What Are The Applications For Plasma Crystals?

Chronic Wounds

The goal was to lower the bacterial burden in chronic wounds in order to avoid re-infection and speed up recovery. The study's objectives were met; plasma-treated wounds did not re-infect, and wound healing was accelerated. There have been no negative side effects observed.

Healing

The goal was to see if plasma therapy may help with acute wound healing. The study covered the treatment of skin graft wounds, and the objectives were met, with wound healing times averaging 15-20% quicker. There have been no negative side effects observed.

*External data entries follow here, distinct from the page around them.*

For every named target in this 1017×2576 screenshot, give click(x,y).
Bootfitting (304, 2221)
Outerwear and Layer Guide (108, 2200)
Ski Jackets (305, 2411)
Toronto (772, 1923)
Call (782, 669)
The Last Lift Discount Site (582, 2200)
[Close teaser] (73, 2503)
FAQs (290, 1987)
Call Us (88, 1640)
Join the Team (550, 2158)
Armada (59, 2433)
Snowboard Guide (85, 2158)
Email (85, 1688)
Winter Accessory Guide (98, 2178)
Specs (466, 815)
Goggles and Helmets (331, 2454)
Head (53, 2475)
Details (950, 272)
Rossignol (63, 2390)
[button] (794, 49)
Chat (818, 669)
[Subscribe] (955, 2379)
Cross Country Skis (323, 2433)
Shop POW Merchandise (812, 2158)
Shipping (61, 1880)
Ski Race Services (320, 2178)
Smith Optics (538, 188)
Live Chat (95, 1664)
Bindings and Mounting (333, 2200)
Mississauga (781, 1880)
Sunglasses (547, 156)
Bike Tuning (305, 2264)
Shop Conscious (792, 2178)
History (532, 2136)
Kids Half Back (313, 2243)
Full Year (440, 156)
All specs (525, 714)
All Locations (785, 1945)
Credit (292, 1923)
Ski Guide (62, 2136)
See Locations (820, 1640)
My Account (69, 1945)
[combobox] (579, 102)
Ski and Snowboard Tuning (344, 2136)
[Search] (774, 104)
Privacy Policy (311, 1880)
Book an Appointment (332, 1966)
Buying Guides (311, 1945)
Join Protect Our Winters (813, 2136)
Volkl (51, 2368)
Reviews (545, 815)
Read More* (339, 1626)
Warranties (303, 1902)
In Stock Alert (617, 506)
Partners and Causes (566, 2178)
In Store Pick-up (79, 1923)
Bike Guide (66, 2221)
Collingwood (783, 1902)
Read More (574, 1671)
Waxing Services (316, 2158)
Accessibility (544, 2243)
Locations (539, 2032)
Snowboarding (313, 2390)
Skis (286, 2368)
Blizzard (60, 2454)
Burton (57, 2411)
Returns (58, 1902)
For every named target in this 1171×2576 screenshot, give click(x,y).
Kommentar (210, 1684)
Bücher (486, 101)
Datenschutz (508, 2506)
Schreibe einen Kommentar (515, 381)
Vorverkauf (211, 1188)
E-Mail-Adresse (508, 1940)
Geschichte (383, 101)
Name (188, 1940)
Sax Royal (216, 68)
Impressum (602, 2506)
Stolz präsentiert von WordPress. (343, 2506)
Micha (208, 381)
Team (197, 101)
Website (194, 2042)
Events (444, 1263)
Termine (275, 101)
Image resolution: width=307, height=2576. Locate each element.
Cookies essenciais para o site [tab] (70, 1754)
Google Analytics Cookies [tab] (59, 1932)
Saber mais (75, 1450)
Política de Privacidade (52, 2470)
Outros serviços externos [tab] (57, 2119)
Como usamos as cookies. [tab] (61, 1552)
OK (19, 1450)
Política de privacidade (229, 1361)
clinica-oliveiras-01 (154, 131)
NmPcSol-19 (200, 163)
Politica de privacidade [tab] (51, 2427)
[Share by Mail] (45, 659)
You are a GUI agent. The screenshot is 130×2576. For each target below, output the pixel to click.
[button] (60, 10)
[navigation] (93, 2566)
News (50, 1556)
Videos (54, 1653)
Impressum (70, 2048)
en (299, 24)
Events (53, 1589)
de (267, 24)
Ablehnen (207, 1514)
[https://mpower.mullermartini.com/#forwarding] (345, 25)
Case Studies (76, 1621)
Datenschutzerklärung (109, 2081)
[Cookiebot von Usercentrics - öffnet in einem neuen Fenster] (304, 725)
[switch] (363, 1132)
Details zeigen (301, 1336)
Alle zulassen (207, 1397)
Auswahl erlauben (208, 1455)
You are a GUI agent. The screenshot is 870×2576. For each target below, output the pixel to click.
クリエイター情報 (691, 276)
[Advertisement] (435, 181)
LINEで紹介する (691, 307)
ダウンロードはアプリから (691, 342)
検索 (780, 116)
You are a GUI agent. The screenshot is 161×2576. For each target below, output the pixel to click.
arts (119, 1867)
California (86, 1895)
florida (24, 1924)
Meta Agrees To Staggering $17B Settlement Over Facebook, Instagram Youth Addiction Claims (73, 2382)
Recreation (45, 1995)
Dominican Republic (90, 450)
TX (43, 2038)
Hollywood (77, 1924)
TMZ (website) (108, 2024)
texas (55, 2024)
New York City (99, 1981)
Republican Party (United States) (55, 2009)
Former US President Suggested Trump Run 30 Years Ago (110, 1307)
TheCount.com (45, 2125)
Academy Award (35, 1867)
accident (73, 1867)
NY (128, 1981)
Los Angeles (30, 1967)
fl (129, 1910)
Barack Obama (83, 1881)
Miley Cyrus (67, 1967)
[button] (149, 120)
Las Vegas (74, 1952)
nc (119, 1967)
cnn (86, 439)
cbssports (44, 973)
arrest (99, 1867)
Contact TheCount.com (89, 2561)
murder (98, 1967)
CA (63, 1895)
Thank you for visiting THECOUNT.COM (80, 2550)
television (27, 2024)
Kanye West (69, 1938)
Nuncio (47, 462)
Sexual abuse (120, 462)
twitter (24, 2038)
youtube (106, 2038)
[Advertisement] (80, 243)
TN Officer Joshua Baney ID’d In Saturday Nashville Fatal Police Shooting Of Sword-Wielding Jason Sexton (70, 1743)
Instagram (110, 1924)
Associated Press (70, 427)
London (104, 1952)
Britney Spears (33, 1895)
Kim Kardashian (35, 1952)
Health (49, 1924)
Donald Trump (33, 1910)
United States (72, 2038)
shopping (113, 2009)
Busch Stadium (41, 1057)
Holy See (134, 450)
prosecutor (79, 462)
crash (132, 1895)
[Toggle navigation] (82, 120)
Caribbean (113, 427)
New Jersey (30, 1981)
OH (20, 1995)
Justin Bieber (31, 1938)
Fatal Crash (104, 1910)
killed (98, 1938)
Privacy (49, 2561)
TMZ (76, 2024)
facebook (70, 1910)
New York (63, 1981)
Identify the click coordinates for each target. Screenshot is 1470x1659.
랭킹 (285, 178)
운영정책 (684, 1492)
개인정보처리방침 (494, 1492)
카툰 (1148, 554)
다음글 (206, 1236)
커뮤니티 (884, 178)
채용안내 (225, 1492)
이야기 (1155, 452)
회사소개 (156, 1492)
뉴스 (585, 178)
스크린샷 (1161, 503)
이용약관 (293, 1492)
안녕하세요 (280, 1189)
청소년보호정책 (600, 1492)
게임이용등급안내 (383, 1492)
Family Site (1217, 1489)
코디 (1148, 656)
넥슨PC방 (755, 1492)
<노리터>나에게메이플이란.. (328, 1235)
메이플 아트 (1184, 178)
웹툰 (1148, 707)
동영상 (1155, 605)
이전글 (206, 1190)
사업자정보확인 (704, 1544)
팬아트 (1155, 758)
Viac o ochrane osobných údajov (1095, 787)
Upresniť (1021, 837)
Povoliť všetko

Skin Healing And Disease Treatment

The goal was to explore if using plasma to treat Herpes Zoster (Shingles), a viral skin illness, may lessen discomfort and lesions. The study's objectives were met: discomfort and lesions were both greatly decreased. There have been no negative side effects observed.

Other Clinical Uses

The goal was to explore if using plasma to treat Herpes Zoster (Shingles), a viral skin illness, may lessen discomfort and lesions. The study's objectives were met: discomfort and lesions were both greatly decreased. There have been no negative side effects observed.

Although just three components play a role: oxygen, nitrogen, and water vapour, cold atmospheric plasma triggers around 600 non-equilibrium chemical processes in air. To some extent, these chemical processes may be 'directed' to provide primarily antimicrobial or regenerative effects (advancing wound healing).

International Space Station with Earth View
International Space Station with Earth View

Conclusion - What Is The Future Of Plasma Crystals Research?

The German Space Agency (DLR) is now funding a project named Proof of Principle to investigate the possibility for cold atmospheric plasmas in space, with backing from the Russian IBMP (Institute for Biomedical Problems) and ESA.

Thus, plasma crystals research, which began in space and is now used in medicine on Earth, could now return to space for the benefit of the astronauts and cosmonauts who carried out the original fundamental space experiments and will undoubtedly continue the pioneering activities on humanity's greatest and most challenging peaceful frontier.